▶ TASK DIRECTIONS: Pictures aside, copy exactly the lines running from the one with "Where should I" to the end of the records.

▶ Extracted records:
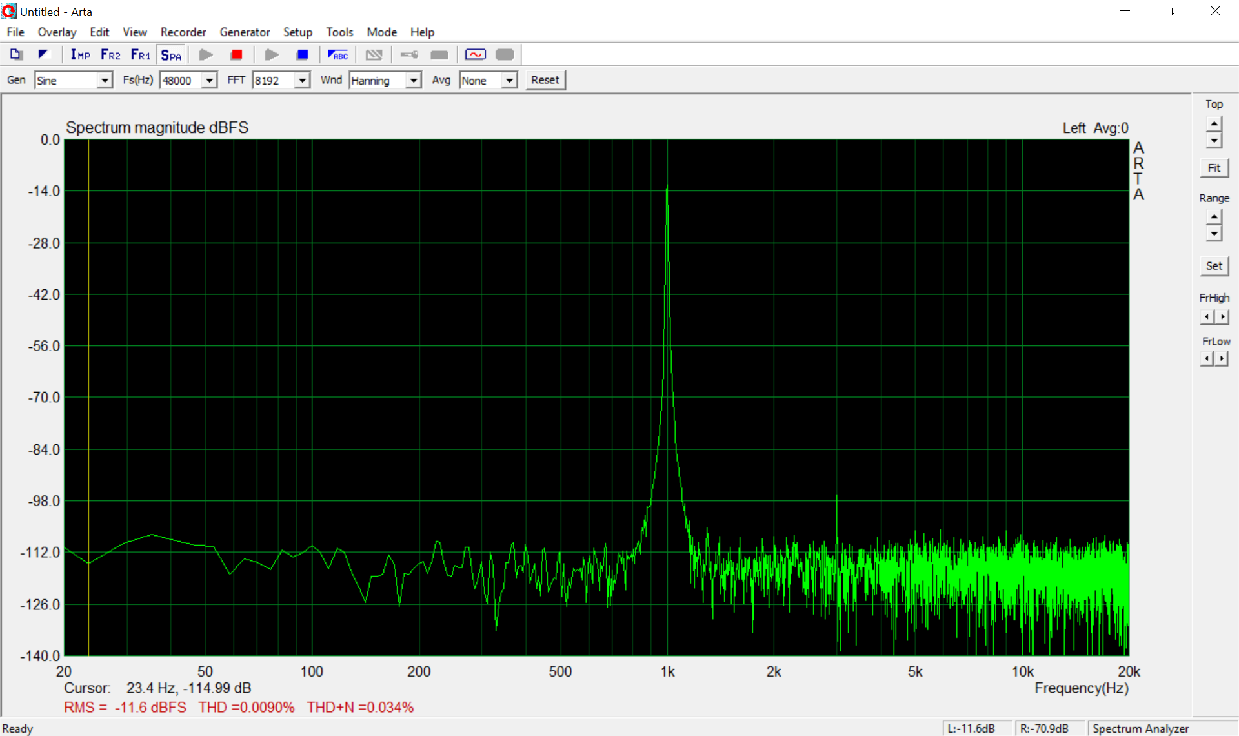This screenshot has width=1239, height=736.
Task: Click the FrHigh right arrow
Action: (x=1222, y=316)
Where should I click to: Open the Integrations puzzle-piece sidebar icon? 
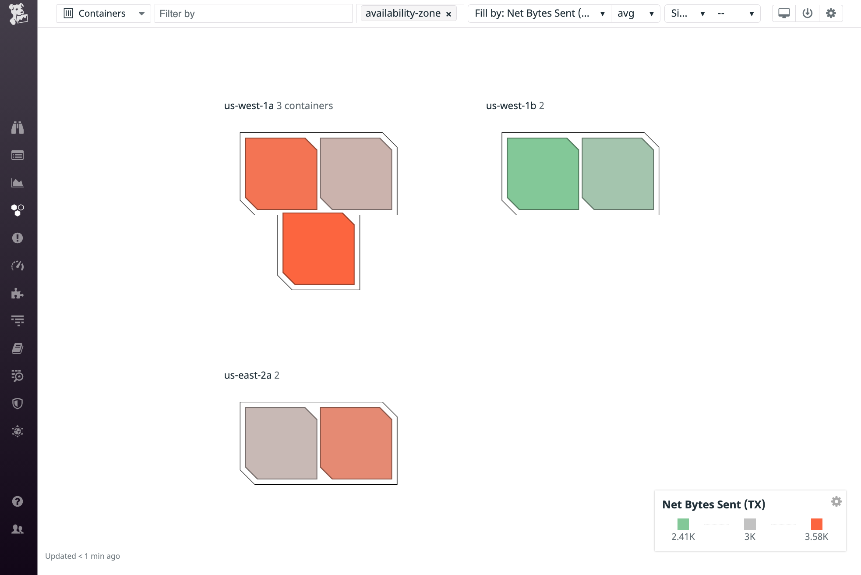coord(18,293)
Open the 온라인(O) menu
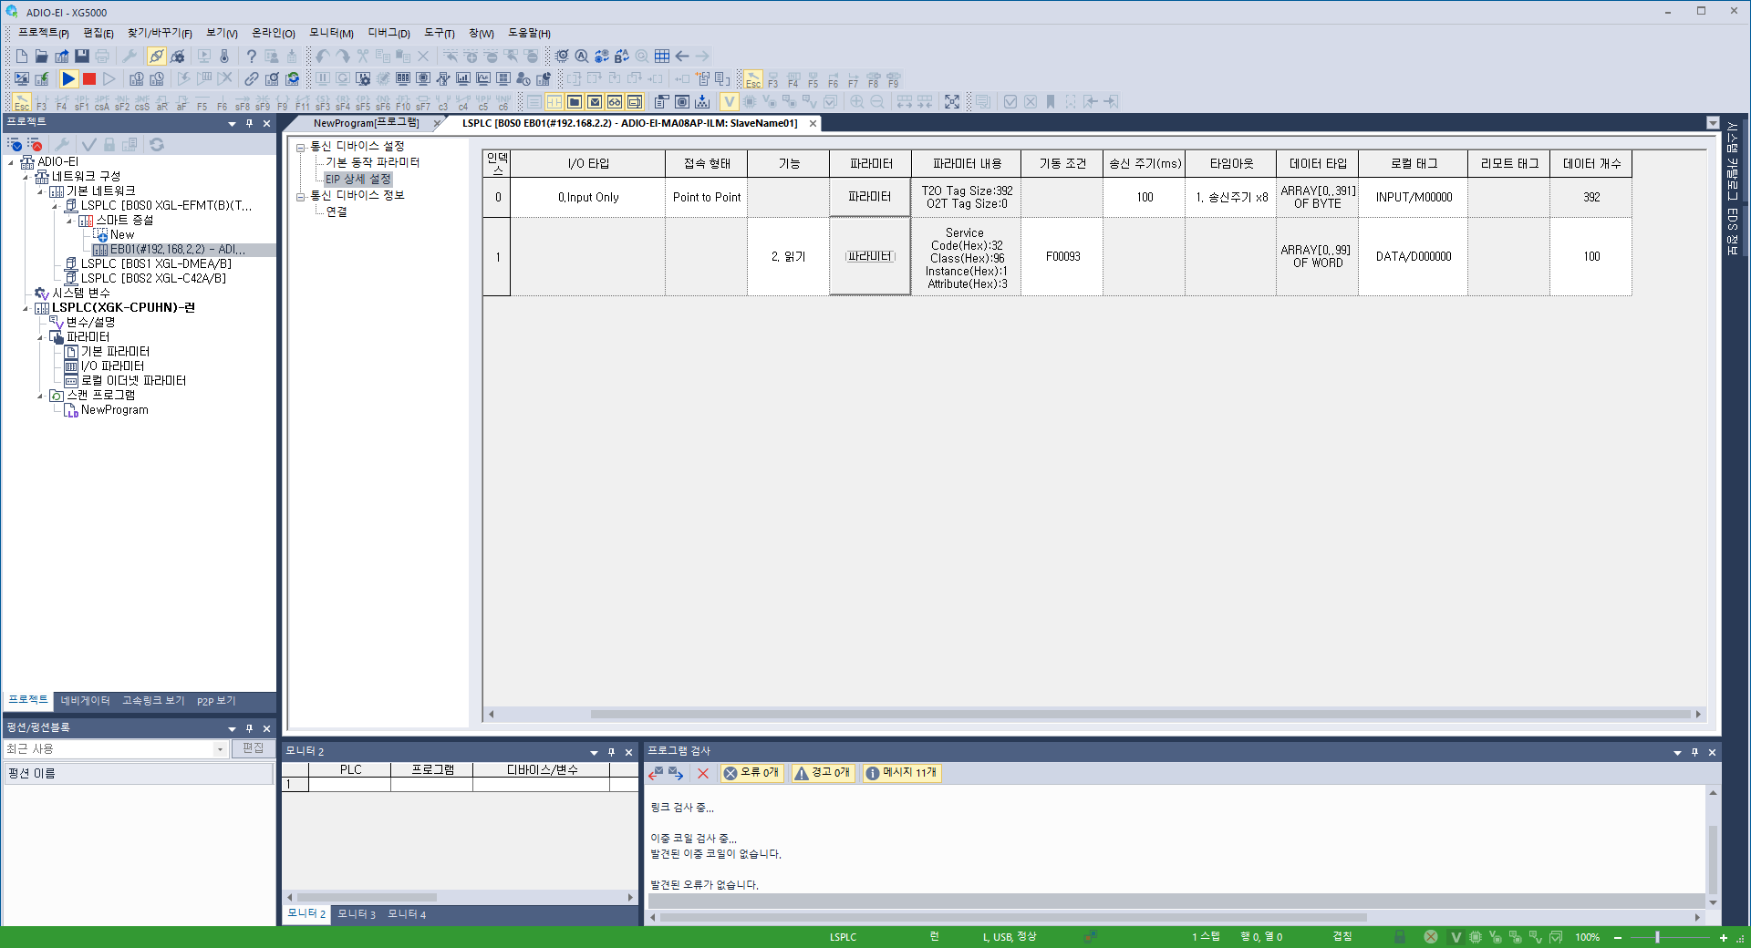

▶ EXERCISE RESULT:
Where should I click to: Open the Integrations puzzle-piece sidebar icon? 
coord(18,293)
Open the 온라인(O) menu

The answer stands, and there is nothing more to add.